Key Telemetry Considerations:
To enable smooth real-time optimization, your data stream should check these boxes:
- Latency – Is the data arriving fast enough? Updates every 10 minutes won’t cut it.
- Predictability & Frequency – Does data come in consistently, or does it fluctuate unpredictably?
- High Availability – Is the system prone to outages? If so, you could be flying blind at critical moments.
- Format & Accessibility – Is the API based on a standard protocol? Is there clear documentation?
- Push vs. Pull Data Flow – Push is better. If the system pushes updates as soon as they’re available, your optimizer can react instantly.
At the most basic level, you need to know how much charge you have in your battery to understand how much energy you can bid. Let’s say you have a 100MW battery with a 2-hour duration and are forecasting increasing prices for the next hour. If you are at 60% state of charge (SOC), you can confidently bid into RT energy for the next few SCED intervals. However, if you only have 40% left, you may hold off so as not to deplete your energy prior to the peak. While this may seem obvious, degraded telemetry can quickly cause a wide disparity between your understanding of the battery state and its actual state.
Market Integration
The second necessary integration is with a Qualified Scheduling Entity (QSE), which facilitates the submission of bids and processes settlements.
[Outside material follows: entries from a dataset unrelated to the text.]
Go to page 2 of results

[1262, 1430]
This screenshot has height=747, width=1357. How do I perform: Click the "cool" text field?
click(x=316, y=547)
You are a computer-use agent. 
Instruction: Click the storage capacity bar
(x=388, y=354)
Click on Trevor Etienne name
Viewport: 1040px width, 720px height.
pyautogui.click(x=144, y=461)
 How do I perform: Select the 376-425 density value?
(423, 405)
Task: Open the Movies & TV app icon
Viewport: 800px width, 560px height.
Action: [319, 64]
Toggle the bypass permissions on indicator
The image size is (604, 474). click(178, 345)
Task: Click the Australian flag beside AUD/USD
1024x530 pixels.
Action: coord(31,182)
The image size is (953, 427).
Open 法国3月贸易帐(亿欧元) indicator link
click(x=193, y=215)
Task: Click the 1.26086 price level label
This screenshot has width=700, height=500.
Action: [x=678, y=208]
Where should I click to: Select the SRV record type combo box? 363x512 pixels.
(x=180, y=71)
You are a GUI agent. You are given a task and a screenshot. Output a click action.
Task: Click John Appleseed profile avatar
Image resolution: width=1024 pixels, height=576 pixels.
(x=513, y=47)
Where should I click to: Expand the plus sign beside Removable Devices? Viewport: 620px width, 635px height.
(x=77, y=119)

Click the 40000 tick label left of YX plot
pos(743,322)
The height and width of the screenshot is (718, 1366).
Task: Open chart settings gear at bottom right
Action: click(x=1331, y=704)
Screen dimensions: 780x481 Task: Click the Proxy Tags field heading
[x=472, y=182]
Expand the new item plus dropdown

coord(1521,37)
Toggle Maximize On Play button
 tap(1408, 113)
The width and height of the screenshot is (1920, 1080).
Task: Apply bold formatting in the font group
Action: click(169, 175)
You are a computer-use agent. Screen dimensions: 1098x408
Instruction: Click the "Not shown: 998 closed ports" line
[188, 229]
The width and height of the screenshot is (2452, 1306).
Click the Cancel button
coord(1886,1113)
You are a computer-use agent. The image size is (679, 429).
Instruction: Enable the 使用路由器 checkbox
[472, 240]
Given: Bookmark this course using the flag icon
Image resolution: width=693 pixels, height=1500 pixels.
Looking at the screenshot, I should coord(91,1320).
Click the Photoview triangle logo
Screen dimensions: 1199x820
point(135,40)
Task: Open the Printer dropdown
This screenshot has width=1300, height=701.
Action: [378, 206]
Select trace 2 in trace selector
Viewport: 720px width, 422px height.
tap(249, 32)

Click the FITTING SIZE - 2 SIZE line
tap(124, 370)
When selecting your QSE partner, always look for:
- Seamless, API-based integration – Your optimizer should be able to send and receive data without manual intervention.
- Fast, in-order bid processing – Storage assets require sub-hourly optimization, which means your QSE must handle real-time bids that update with each SCED run (minimum every 5 minutes). Furthermore, they must process bids in the order in which they were received so the most recent plan is being submitted.
- Deep knowledge of ERCOT charge codes – Understanding settlements is critical to maximizing revenue and avoiding errors.
There are some parallels between the bid submission process for storage and high frequency trading. If your system is slow to process market data or submit bids, you’re leaving money on the table. The faster and more reliably your system can react, the better your returns.